Jeff Bezos Challenges Rivals to Match Amazon’s $15 Minimum Wage
Amazon.com's CEO Jeff Bezos called on other retailers to match Amazon’s benefits and $15 minimum wage in his annual letter to shareholders filed Thursday with the U.S. Securities and Exchange Commission. "Today I challenge our top retail competitors (you know who you are!) to match our employee benefits and our $15 minimum wage," Bezos wrote. "Better yet, go to $16 and throw the gauntlet back at us. It’s a kind of competition that will benefit everyone."
Last year, Amazon raised the minimum wage to $15 an hour for all for all full-time, part-time, temporary and seasonal employees across the U.S. The wage hike, Bezos said in the letter, "benefited more than 250,000 Amazon employees, as well as over 100,000 seasonal employees who worked at Amazon sites across the country last holiday season. We strongly believe that this will benefit our business as we invest in our employees."
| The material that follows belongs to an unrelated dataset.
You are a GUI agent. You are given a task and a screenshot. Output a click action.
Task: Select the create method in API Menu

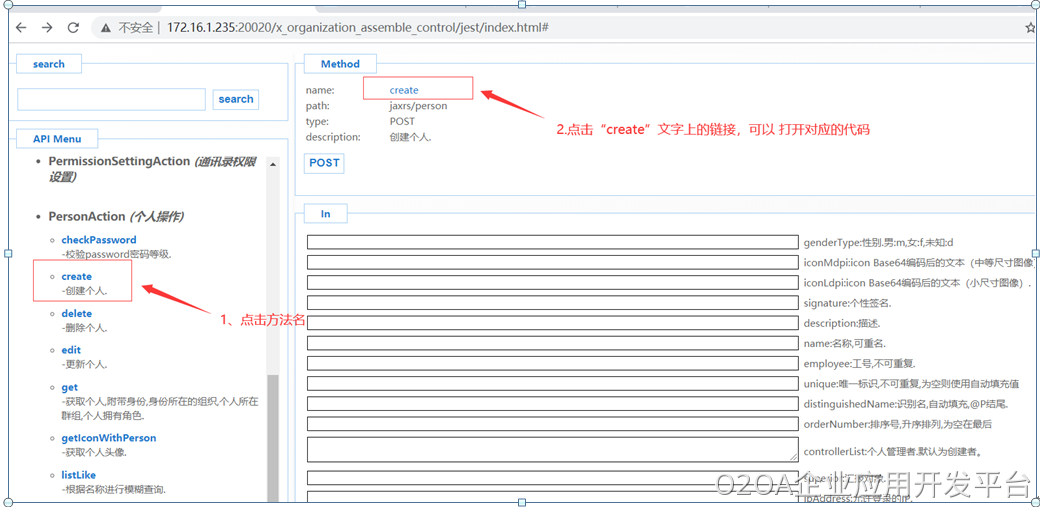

Total Retail's Take: This is indeed a noble fight by Bezos. However, we must remember that Bezos was not always so noble. After all, when he offered wages that went beyond competitive rates last year, Amazon had been under increased scrutiny about the wages and conditions of its workforce. And worse, from a PR perspective at least, the pay bump coincided with cuts to employee bonuses and stock grants. Regardless, retailers are starting to look more closely at wages as they try to attract and retain workers in a tight labor market. Earlier this month, for example, Target Corp. announced that it would raise its U.S. minimum wage to $13 an hour in June, from $12 currently. What's more, in 2017, Target said it was committed to raising its minimum wage to $15 an hour by 2020. For now Walmart is lagging behind its two primary competitors, although it did boost its entry wage from $9 to $11 an hour last year.